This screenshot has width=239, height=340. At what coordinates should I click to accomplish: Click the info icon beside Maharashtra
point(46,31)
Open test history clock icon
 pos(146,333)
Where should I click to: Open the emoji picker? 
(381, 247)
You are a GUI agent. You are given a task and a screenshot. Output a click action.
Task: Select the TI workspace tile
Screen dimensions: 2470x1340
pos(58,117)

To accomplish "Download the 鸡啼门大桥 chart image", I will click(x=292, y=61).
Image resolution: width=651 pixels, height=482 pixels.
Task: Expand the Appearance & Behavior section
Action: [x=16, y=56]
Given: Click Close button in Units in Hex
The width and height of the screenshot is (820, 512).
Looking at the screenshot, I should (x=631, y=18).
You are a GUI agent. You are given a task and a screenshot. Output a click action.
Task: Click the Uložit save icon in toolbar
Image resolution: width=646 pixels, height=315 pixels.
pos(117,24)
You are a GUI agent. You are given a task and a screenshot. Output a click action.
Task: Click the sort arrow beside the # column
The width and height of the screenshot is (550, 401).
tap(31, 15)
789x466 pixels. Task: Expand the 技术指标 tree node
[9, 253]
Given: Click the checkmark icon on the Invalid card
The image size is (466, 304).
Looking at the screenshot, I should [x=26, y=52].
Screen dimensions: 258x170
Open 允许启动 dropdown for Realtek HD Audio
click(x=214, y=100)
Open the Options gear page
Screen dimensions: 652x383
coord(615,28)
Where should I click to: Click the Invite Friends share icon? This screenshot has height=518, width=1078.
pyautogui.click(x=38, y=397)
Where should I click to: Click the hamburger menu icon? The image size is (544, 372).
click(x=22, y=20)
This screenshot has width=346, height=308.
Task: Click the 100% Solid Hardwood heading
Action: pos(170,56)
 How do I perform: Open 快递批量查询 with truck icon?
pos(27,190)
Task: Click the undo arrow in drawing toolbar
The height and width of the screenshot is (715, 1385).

**Short task:** Rewrite all the rows above, swapping "emoji picker" for "sticker picker" and leaving everything else unchanged.

**Solution below:**
This screenshot has width=239, height=340. At what coordinates should I click to accomplish: Click the info icon beside Maharashtra
point(46,31)
Open test history clock icon
 pos(146,333)
Where should I click to: Open the sticker picker? 
(381, 247)
You are a GUI agent. You are given a task and a screenshot. Output a click action.
Task: Select the TI workspace tile
Screen dimensions: 2470x1340
pos(58,117)

To accomplish "Download the 鸡啼门大桥 chart image", I will click(x=292, y=61).
Image resolution: width=651 pixels, height=482 pixels.
Task: Expand the Appearance & Behavior section
Action: [x=16, y=56]
Given: Click Close button in Units in Hex
The width and height of the screenshot is (820, 512).
Looking at the screenshot, I should (x=631, y=18).
You are a GUI agent. You are given a task and a screenshot. Output a click action.
Task: Click the Uložit save icon in toolbar
Image resolution: width=646 pixels, height=315 pixels.
pos(117,24)
You are a GUI agent. You are given a task and a screenshot. Output a click action.
Task: Click the sort arrow beside the # column
The width and height of the screenshot is (550, 401).
tap(31, 15)
789x466 pixels. Task: Expand the 技术指标 tree node
[9, 253]
Given: Click the checkmark icon on the Invalid card
The image size is (466, 304).
Looking at the screenshot, I should [x=26, y=52].
Screen dimensions: 258x170
Open 允许启动 dropdown for Realtek HD Audio
click(x=214, y=100)
Open the Options gear page
Screen dimensions: 652x383
coord(615,28)
Where should I click to: Click the Invite Friends share icon? This screenshot has height=518, width=1078.
pyautogui.click(x=38, y=397)
Where should I click to: Click the hamburger menu icon? The image size is (544, 372).
click(x=22, y=20)
This screenshot has width=346, height=308.
Task: Click the 100% Solid Hardwood heading
Action: pos(170,56)
 How do I perform: Open 快递批量查询 with truck icon?
pos(27,190)
Task: Click the undo arrow in drawing toolbar
The height and width of the screenshot is (715, 1385).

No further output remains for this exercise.